It’s a great question, and isn’t immediately obvious from reading just the documentation.
lazy-seq
is a macro which creates a LazySeq
instance. The reason it is a macro is that whatever you pass to it, it wraps that up in an 0-arity function (aka thunk), which is a way of creating a delayed computation. A lazy sequence is really a delay, with a slightly different mechanism to triggering its evaluation than an actual delay.
With a delay, you can pass in any body of expressions, and it is only evaluated when you dereference the delay, via either deref
or @
.
With a lazy sequence, you can only pass in a body which evaluates to a seq, that is anything for which seqable?
returns true. When you call lazy-seq
at the REPL, provided you pass it a valid body, it will be realized immediately. However, if you call it and bind its value to a symbol (via def
or within a let
block or similar), then it won’t do anything with the body you pass it, until you actual request it, for example by calling take
, nth
and so on, on it.
Now, here’s the real kicker: your function isn’t actually using recursion! It just looks that way. When you call my-repeat
as follows:
(def result1 (my-repeat 5))
your function returns immediately with the result of the following:
(cons 5 (lazy-seq (my-repeat 5))
which actually creates a Cons instance, which is seqable, and which has two items: 5 and a lazy sequence. It is important to note that the Cons instance (which when you print it in the REPL looks like a list, delimited using parentheses) is not lazy.
If you just call say:
(nth result1 0)
and don’t attempt to evaluate the whole return value, say by printing it to the REPL, then the lazy sequence which is at index 1 is never evaluated, and you just retrieve the item at index 0, which is 5.
If you then call
(nth result1 1)
now the lazy sequence which is the item at index 1 of result1
above is evaluated for the very first time. So up until now result1
has looked like:
(cons 5 <<unevaluated lazy sequence>> )
but now, when we try to evaluate the lazy sequence, it becomes:
(cons 5 (cons 5 <<unevaluated lazy sequence>> ))

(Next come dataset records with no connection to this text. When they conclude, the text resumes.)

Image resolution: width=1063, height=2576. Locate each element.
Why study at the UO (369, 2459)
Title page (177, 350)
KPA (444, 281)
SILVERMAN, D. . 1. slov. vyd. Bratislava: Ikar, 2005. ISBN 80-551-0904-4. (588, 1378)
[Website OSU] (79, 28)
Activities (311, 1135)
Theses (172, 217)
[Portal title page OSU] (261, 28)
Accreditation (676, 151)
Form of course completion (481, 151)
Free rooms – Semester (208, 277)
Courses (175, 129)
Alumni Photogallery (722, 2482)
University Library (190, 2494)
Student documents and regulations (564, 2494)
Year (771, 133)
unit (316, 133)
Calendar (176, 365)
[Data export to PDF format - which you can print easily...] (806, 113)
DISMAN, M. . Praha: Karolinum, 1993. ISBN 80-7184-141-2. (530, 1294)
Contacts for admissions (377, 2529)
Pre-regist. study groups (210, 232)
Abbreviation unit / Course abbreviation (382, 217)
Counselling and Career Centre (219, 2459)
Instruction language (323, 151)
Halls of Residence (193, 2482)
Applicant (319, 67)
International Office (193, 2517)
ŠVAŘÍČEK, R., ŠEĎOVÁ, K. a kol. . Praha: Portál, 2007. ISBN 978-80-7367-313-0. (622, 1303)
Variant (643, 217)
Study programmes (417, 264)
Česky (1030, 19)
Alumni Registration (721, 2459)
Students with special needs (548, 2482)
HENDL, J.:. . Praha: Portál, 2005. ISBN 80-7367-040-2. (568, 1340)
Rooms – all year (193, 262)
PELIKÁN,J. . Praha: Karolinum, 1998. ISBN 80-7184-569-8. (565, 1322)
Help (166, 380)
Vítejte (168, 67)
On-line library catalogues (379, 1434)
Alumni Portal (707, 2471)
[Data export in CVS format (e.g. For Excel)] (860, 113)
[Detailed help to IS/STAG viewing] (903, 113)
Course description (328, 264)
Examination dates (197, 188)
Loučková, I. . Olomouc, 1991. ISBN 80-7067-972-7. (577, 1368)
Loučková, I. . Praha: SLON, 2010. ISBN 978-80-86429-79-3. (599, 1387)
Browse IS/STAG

which can be expressed as:
(5 5 <<unevaluated lazy sequence>> )
since it is a Cons instance which looks and behaves like a list in most ways, at least when it comes to retrieving items from it.
The above is now the new state of result1
after our call to (nth result1 1)
. If this sounds like result1
has been mutated, that’s because it has. Or specifically, the lazy sequence that was initially at index 1, after our original call to my-repeat
, has now been realized, and will always return the value of 5 whenever we attempt to call say (nth result1 1)
.
At this stage result1
appears as if it has two realized items followed by a lazy sequence (at least from the point of view of any function we use to request items from it is concerned.) If we attempt to request an index which has already been realized, we get back the item at that index. If we attempt to retrieve an item which has not yet been realized, what happens is that the last lazy sequence is evaluated, then its value is returned, and that will contain the next item in the sequence together with another lazy sequence, and so on, until we return the item at the index we requested.
So each time we realize a lazy sequence at the end of result1
, we return the next element together with a new lazy sequence. We only ever do this outside the body of my-repeat
, hence recursion is not even possible.